# [Passage to read]
========================

You’ve seen some good yuri and that’s been great. It’s just… there isn’t that much of it. Well, you could start reading manga, or books, or talking to actual women, but you want more yuri anime specifically.
To you, dear reader, I offer up this solution:
Bad Yuri.
Floating Catacombs 2025 Presents:
A Normal Author’s Girlfriend Production
The Normal Author’s Girlfriend’s List Of Bad Yuri Anime
Before we get started, let’s define our terms. First: Bad Yuri must not be in good taste. Second, let us consider some ‘ungood’ yuri, that we might understand what we aren’t looking for:
Case 1: Liz and the Blue Bird.
Boring and forgettable. Bad Yuri must be watchable.
Case 2: Shoujo Kageki Revue Starlight.
Yeah the butchfemme was good but I spent this entire show waiting for KuroMaya and they only got half an episode. I don’t fucking care about ‘childhood friends’. Bad Yuri must be enjoyable.
Case 3: Hibike Euphonium
It has to be gay. Come on. This is like the most basic requirement.
Case 4: MagiRevo, Undead Murder Farce
Being gay is not enough. You have to have actual characters.
In sum: Bad Yuri must be in bad taste; it must be watchable on a minute-to-minute basis; it must not leave the watcher with a bad taste in her mouth; it must actually be gay; and it must have some semblance of characterization. In practice it is basically always violent and horny. We’re talking like Kill La Kill levels, although if you ever want to watch that you should just go see Promare instead. Also, I reserve the right to break any and all of these rules whenever I feel like it. Without further ado:
Cross Ange

Content Warnings: Blood, Violence, Death, Sexual Assault, Ryona, Incest, Bad Taste, Needlessly Edgy, It’s Just Porn At This Point, Incredibly Stupid Plot Twists, Pretty Much Every Fetish
Princess Ange’s traitorous older brother exiles her to an island full of lesbians, where she must pilot a mech to fight dragons in incredibly revealing clothing.
This is Code Geass if it was about a girl and also worse (sorry Roze of the Recapture). This show starts with a baby being arrested. They put the baby in a special little baby jail cage in the back of a police car. The first episode ends with lesbian rape under the justification of a strip search. The weak girls on Pussy Fight Island pull knives on each other at the slightest provocation; the stronger girls pull guns; the strongest girls just use their hands.
It’s got all the subtlety of villainess manga. It’s got girls pissing themselves. It’s got a girl named Riza, short for Lizardia, because she is secretly a DRAGON. Forget ‘Lesbian soldier hopelessly in love with her commander’ – it’s got that too but it has I kid you not a lesbian harem where the top dies in combat so one of the four harem girlies has to turn into a top like a clownfish undergoing sequential hermaphroditism and take over. And then she dies too and the next one in line has to take over and then it happens again and then when it’s down to two one of them leaves because she can tell the current top’s heart isn’t in it and defects to Akio Ohtori’s side, because at least he’s willing to fuck her (lesbian cuckold count: 1) And everybody’s ass is out at all times.

========================

# [Material provided]
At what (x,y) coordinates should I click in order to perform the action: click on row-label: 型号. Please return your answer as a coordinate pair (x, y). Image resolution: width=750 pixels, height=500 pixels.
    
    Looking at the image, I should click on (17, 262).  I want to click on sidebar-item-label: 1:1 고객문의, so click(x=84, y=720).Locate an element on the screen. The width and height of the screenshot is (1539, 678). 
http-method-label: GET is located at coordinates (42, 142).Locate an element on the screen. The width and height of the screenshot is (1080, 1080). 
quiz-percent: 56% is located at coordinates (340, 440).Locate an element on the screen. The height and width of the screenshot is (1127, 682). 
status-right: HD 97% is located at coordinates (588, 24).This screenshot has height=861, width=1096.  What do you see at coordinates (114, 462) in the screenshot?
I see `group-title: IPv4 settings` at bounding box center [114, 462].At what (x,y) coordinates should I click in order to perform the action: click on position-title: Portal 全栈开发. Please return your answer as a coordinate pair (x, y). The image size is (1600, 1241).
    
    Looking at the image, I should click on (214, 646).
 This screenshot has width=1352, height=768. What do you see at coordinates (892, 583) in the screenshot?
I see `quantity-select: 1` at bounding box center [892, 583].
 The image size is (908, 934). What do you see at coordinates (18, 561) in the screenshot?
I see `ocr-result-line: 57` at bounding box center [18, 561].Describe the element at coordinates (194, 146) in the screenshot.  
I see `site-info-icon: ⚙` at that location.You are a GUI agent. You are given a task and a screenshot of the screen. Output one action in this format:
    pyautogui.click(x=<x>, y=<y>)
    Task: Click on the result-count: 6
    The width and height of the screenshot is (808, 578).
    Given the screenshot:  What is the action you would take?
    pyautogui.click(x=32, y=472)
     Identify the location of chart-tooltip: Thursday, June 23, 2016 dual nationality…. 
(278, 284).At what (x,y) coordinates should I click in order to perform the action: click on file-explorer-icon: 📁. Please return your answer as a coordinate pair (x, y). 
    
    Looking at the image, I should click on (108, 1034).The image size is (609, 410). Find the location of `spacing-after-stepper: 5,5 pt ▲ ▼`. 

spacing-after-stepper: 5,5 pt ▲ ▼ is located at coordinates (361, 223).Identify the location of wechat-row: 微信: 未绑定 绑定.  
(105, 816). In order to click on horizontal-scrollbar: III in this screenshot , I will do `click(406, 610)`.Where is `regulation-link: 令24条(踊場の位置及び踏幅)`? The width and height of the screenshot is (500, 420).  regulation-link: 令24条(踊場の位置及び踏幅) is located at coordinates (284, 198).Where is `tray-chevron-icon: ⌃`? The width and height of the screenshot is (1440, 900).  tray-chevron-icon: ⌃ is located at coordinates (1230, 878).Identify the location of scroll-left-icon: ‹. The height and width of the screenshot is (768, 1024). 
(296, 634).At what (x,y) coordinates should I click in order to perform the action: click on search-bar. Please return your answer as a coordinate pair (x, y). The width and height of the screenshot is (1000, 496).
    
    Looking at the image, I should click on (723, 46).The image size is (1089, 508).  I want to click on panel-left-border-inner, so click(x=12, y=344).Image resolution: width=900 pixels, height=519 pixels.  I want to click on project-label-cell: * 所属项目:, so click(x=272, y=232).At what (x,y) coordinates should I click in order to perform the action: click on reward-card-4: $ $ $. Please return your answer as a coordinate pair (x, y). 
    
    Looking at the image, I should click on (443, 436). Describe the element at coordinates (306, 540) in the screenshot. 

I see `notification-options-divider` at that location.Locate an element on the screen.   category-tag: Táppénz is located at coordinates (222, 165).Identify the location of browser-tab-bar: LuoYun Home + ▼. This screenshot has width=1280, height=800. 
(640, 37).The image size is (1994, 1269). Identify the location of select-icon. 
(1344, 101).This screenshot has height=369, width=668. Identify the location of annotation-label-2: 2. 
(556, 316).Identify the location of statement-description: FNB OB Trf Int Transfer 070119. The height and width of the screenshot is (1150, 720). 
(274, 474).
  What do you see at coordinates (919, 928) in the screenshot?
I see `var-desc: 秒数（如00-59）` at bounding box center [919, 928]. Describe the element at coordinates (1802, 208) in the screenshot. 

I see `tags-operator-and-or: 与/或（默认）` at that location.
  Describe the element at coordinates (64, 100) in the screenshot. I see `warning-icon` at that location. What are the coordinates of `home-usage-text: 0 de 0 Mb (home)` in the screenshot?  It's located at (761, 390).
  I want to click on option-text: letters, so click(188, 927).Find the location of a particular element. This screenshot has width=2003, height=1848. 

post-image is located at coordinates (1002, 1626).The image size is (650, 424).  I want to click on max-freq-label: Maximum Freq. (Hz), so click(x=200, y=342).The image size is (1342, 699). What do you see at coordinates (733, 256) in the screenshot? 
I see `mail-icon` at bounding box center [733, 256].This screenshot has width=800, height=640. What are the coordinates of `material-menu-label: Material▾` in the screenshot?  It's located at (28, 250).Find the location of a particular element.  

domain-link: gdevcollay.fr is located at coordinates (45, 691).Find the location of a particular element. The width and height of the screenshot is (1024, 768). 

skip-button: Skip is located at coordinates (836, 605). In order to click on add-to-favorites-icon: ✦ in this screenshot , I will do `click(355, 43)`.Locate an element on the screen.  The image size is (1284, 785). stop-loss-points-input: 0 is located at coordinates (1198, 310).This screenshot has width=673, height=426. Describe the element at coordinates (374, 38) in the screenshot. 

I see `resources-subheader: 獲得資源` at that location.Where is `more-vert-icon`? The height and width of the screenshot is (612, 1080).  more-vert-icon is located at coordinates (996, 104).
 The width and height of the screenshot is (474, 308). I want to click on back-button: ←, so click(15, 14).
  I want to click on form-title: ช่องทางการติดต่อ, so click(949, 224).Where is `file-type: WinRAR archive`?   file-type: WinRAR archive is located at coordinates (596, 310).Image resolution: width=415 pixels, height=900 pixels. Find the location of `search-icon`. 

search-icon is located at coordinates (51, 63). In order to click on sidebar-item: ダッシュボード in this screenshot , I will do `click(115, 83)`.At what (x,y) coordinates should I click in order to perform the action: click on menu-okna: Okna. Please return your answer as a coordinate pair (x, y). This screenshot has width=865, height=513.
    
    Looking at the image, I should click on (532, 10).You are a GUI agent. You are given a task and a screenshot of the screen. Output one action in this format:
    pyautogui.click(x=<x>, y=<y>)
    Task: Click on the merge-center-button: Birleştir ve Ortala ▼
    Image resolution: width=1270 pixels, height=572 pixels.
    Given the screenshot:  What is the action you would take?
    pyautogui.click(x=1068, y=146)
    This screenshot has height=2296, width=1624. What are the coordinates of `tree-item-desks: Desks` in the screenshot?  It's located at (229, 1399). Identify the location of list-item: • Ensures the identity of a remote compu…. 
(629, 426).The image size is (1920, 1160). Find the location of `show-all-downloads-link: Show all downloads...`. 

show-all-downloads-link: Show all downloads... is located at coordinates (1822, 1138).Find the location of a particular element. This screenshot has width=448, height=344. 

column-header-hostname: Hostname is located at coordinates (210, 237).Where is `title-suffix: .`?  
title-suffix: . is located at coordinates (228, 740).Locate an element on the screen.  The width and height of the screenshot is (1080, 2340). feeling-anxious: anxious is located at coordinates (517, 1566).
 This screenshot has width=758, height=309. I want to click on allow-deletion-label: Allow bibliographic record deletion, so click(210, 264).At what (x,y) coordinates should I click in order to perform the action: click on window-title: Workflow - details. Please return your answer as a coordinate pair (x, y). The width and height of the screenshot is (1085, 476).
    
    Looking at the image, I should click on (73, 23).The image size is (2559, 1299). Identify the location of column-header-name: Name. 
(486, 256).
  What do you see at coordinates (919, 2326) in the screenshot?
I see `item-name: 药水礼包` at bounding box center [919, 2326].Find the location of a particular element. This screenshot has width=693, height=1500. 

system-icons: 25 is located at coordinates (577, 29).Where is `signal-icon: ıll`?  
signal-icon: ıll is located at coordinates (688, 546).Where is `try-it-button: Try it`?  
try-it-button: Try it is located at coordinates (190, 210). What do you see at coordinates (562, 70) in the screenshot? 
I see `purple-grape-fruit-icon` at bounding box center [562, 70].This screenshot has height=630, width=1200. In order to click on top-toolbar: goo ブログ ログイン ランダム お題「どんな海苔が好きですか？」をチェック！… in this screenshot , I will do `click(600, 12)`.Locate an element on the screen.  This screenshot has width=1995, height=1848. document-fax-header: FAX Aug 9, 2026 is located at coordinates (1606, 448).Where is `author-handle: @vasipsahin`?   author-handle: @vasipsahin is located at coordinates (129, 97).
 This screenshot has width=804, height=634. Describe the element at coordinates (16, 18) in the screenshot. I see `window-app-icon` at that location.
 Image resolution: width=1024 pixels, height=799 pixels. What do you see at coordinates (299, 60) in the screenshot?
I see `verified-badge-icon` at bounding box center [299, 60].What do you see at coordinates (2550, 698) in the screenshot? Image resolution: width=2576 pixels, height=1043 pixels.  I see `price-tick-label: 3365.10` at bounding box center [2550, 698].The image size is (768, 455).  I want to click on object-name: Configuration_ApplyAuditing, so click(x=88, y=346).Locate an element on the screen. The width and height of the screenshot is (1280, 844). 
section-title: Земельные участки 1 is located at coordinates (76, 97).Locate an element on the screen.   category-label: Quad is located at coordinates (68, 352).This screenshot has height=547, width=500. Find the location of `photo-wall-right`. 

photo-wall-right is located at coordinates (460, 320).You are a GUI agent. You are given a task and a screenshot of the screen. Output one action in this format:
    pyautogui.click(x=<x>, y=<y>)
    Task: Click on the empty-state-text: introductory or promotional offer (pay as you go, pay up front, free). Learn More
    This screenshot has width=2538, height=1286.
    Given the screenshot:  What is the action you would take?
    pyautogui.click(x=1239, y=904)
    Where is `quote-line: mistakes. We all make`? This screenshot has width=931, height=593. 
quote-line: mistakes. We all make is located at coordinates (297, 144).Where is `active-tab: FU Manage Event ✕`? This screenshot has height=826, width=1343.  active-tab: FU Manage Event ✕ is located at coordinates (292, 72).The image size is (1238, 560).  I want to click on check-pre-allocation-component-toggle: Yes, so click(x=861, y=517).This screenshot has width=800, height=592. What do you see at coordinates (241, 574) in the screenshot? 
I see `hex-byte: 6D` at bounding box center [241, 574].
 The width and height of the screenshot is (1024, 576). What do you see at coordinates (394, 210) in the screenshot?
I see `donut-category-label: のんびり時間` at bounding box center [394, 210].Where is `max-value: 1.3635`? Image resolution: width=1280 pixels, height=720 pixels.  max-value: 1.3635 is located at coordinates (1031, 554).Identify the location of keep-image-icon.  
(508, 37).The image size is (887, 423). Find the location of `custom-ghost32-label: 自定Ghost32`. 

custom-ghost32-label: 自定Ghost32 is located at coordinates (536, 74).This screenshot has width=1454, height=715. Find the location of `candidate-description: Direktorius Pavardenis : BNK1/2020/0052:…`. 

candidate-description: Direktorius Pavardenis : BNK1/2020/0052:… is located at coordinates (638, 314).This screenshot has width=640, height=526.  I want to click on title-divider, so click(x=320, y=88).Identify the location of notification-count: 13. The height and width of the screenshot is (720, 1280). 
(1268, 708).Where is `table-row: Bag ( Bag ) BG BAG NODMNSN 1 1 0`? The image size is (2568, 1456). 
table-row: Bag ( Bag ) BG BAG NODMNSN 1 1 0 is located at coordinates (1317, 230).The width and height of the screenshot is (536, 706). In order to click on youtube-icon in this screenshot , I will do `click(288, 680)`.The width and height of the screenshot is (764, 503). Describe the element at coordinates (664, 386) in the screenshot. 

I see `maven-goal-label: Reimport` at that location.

========================

# [Exercise set]
1. From the bad yuri anime list, reproduce the passage that begins with the words "Floating Catacombs 2025" and ends after "must be watchable.".
2. Continue the bad yuri anime list from where it stops.

# [Per-task outputs]
1.
Floating Catacombs 2025 Presents:
A Normal Author’s Girlfriend Production
The Normal Author’s Girlfriend’s List Of Bad Yuri Anime
Before we get started, let’s define our terms. First: Bad Yuri must not be in good taste. Second, let us consider some ‘ungood’ yuri, that we might understand what we aren’t looking for:
Case 1: Liz and the Blue Bird.
Boring and forgettable. Bad Yuri must be watchable.

2.
It’s also got a surprising amount of Gundam intertextuality? The comparisons to Iron-Blooded Orphans are obvious; Kira Yamato is there, for some reason; her mecha is the Zeta Gundam but if it was the Strike Freedom with the TR-6 Woundwort’s Psyco Blade Goddess Antenna from Mobile Suit Gundam: Advance of Zeta: The Flag of Titans; the girls in Ange’s squadron each map perfectly to Shaddiq Zenelli’s Grassley girls.
But that’s not what you’re here for. You’re here for the scene where Hilda confesses that she’s in love with Ange but understands that Ange can never love her back, because Ange is already in love with Kira Yamato, and also with Salamandinay, a DRAGON princess from the True Earth who arrived through a dimensional rift to free Aura, the first DRAGON and the source of all magic, before Ange grabs her and gives her a full kiss while telling her that the world she’s fighting to create will have all kinds of relationships.
God Jill is so hot.
Shlock: Maximum
Lesbian: Yes, somehow, and bisexual as well. It is a male gaze thing but that’s going to be a constant with this microgenre. The vast majority of people who like women are men statistically and sometimes thank god they produce something like this
Watchability: High, if you have covid
Quality: Awful.
The Executioner And Her Way Of Life

Content Warnings: Death, Ryona, Incest, Bad Taste, Needlessly Edgy, Incredibly Stupid Plot Twist
Menou is a priestess in Isekai World whose job is to hunt down and kill Isekai Boys before they start causing problems with their Isekai Boy Powers. But this latest Isekai Boy Target… is a Girl With Enormous Tatas who she can’t kill because she auto-rewinds time to erase any wounds.
What really does it here for me is Menou’s relationship with her mentor, Flare, who groomed trained her from a young age to cut off all her emotions in order to make her a better executioner. I’m not immune to Empty Spaces/Combat Dolls/Signalis. What if Christianity wasn’t about raising girls as lambs to the slaughter but was instead about raising girls to use knives to kill people? A seductive premise for those with my particular flavor of religious trauma. Akari is fine, although I feel like Smith (Bravern) did Homura better.
I also like Momo, although I have a weakness for lesbian cuckolds (more on that later, possibly).
Shlock: High
Lesbian: Lesbian
Watchability: Moderate
Quality: Mid
Kakegurui

Content Warnings: Bad Taste, Needlessly Edgy, Boy Protagonist before the story thankfully gets bored of him, It’s Just Porn At This Point
Yumeko Jabami transfers into Gambling Academy, where everybody gambles and failing to pay your debts means being forced into petplay slavery. Luckily for her and unluckily for everyone else she is the world’s most perfect gambler because it turns her on.
Maybe the highest exposure show on this list? It’s got gambling, and sexual gambling, and a girl who can only orgasm if she’s actively taking place in a gamble where she could die. At one point she whacks off in a bathroom playing solo Russian Roulette. It’s got a Netflix original season 2 villain who was a girl forced to dress as a boy for years in ways that drove her sexually insane. It’s got The Tower of Doors, which is the most woman game that any woman has ever played.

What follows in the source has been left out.